以前、コラムで年収130万の壁について解説しました。
ポイントは以下の通りです。
- 年収130万を超えると扶養から外れてしまうため、国民年金、国民健康保険に加入しなければならない。
- 国民年金、国民健康保険の保険料負担が増える。
- 国民年金、国民健康保険に入っても、扶養の時と比べて給付が増えるわけではない。
- つまり、扶養から外れると損。
年収130万は社会保険の扶養の境目です。
それとは別に、社会保険の加入要件として年収106万を境目にしたものができたのです。
そこで前回の続きとして、社会保険の年収の壁について解説します。
被用者保険の適用拡大の問題
106万の壁と130万の壁は別物です。
130万は扶養に入れるかどうかの問題で、基本的に配偶者が正社員(被用者保険)で、本人(パート勤務)は扶養に入れなければ国民健康保険に入ります。
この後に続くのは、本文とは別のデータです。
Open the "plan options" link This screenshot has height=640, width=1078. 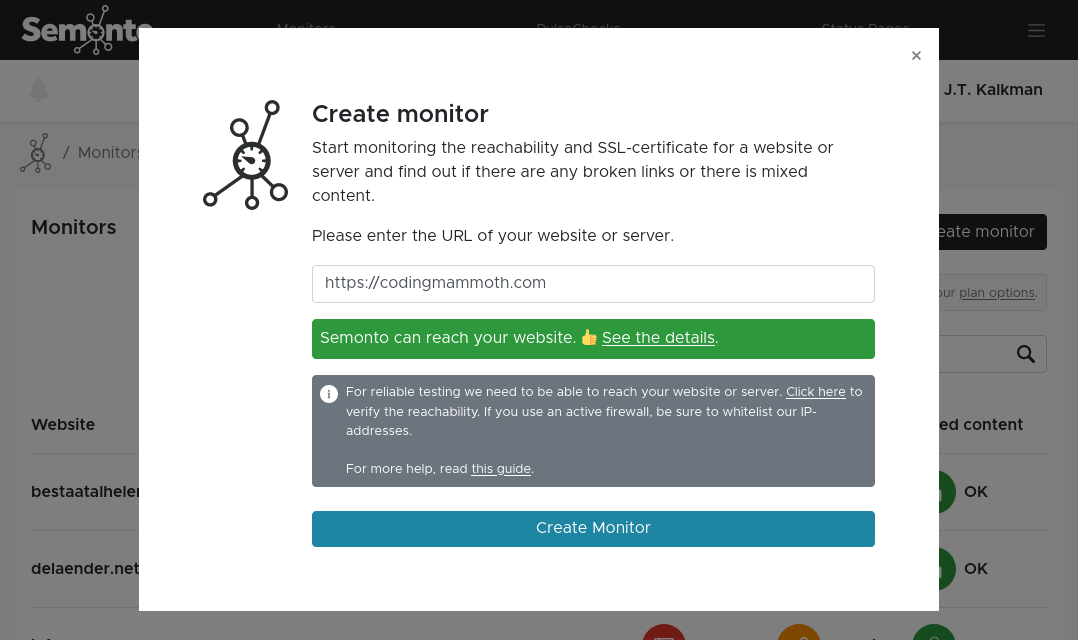996,293
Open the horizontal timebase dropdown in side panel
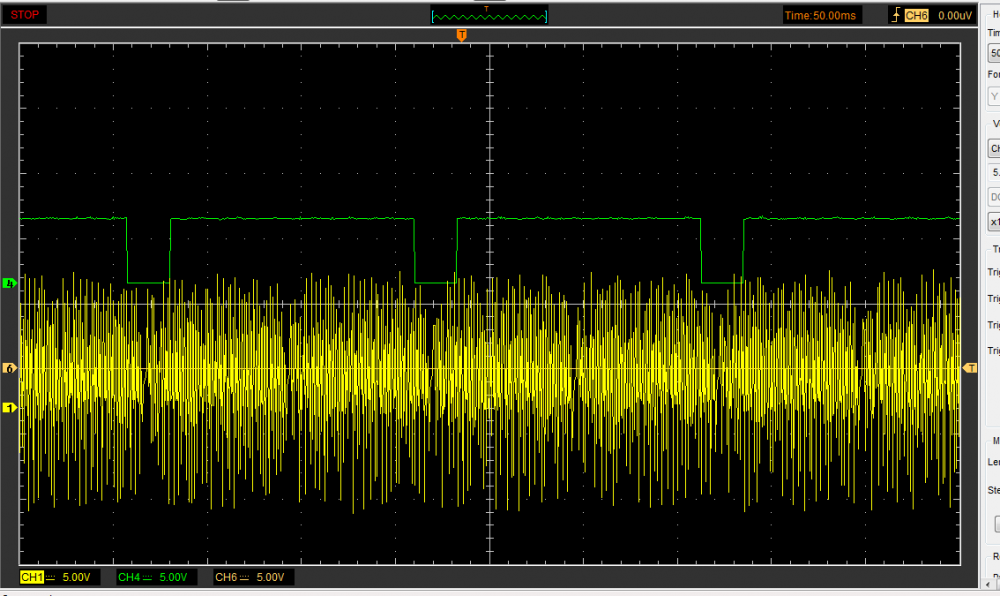This screenshot has height=596, width=1000. click(x=994, y=52)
106万の壁とは、本人が被用者保険に加入するかどうかの問題です。
被用者保険とは、会社に雇用されて働く場合に加入する保険です。
そのため、自営業・個人事業の場合は対象外です。
(自営業・個人事業の方は年収がいくらかにかかわらず国民健康保険です。)
今までは、パート勤務などの収入が130万を超えてしまうと配偶者の扶養から外れてしまうことが問題でした。
これからは、パート勤務の収入が106万を超えれてしまうと自分の勤務先の被用者保険(厚生年金・健康保険)に加入しなければならないという問題です。
自分の勤務先の被用者保険に入るということは、配偶者の扶養から外れることになります。
実質的には、扶養に入れるかどうかの年収基準が130万から106万に引き下げられたことになります。
拡大対象となる範囲は?
年収106万を超えると誰もが被用者保険に加入しなければならないわけではありません。
まず、勤め先の要件があります。
- 被保険者の総数が常時100人超であること。
今までは被保険者500人超でしたが、令和4年10月に引き下げられました。
これにより中規模の小売店舗などに努めるパート勤務者も被用者保険に加入しなければならなくなりました。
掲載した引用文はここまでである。